遅刻・欠勤への罰金は違法?
会社で働くには、ある程度の規律を守るのが当たり前。
正当な理由の無い遅刻や欠勤が社会人としての評価を下げるのは当然でしょう。
でも、「遅刻したら半日ただ働き」とか、「3回遅刻したら1日分減給」というようなルールを採用している会社などでは、実際に働かなかった時間以上に収入が減るという場合もあります。

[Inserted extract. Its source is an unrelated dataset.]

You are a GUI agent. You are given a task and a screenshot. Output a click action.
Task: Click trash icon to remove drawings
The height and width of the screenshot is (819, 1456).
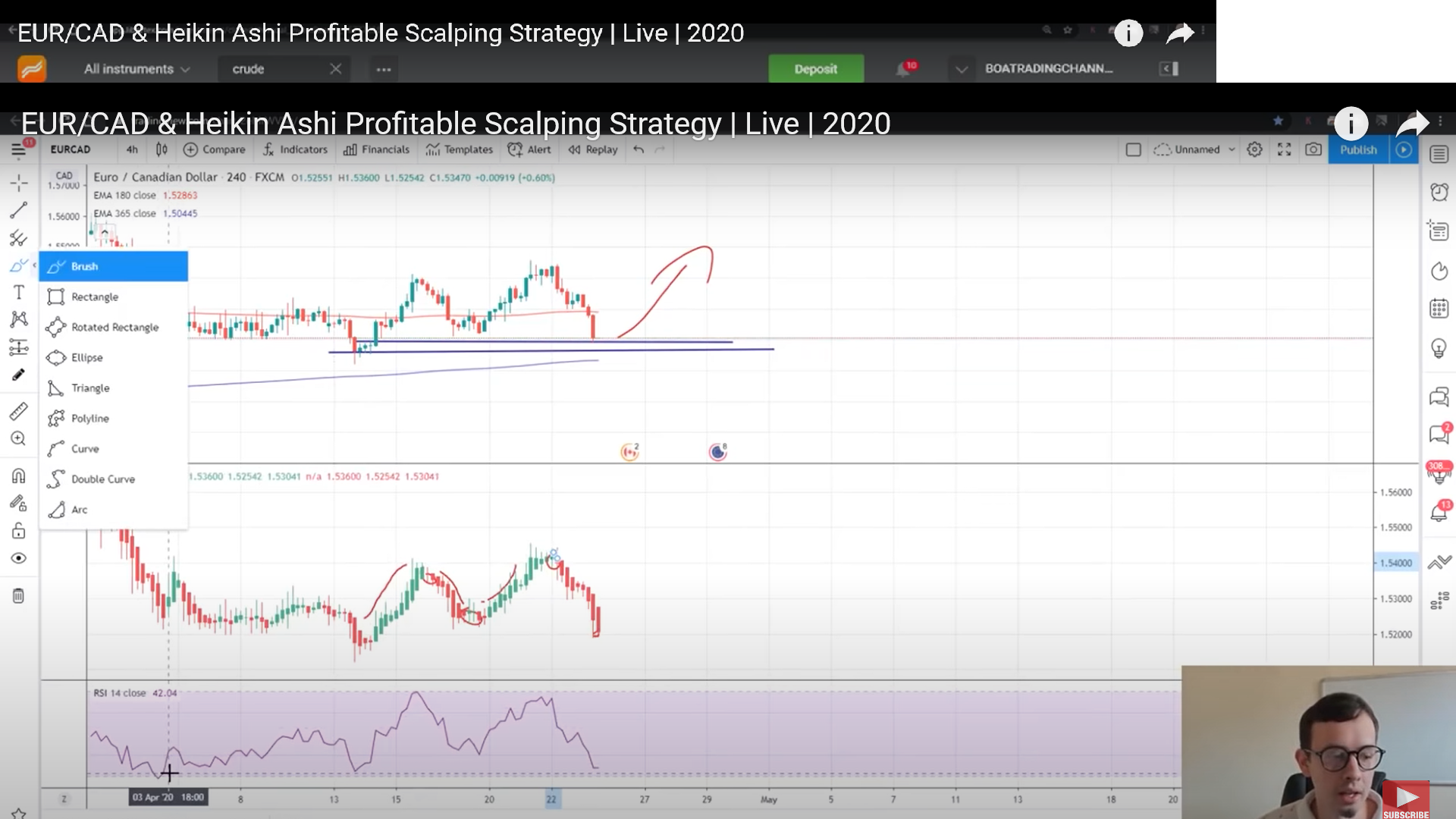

「働いた分まで賃金が支払われないのは労働基準法違反じゃないの?」
なんて感じる人もいるでしょう。
果たして、会社が遅刻や欠勤に対して減給による罰金を課すことは労働基準法上の違法行為となるのでしょうか?
ノーワーク・ノーペイの原則
ノーワーク・ノーペイの原則とはつまり、働いた分だけ賃金の支払い義務があるかわりに、働かなかった分については無給としてもよいということです。
「産前・産後休暇(休業)とは」や「介護休暇(介護休業)とは」を見ても、「自己都合で休んでいる間の賃金は支払わなくてよい」というのが法律の原則だと判断できるでしょう。
仮に1時間だけ遅刻した場合に1時間分賃金が減らされたり、1日だけ欠勤した場合に1日分の賃金が減らされたりすることは自業自得。ノーワーク・ノーペイの原則に則っているので合法とみなされます。
罰金には就業規則が必要
しかし、実際に働かなかった分を超えて罰金を課す場合、例えば1時間遅刻して半日無給になるような罰則を与える場合には、就業規則による定めが必要です。
これは必須条件ですから、就業規則上の根拠もなしに減給すれば当然労働基準法違反となります。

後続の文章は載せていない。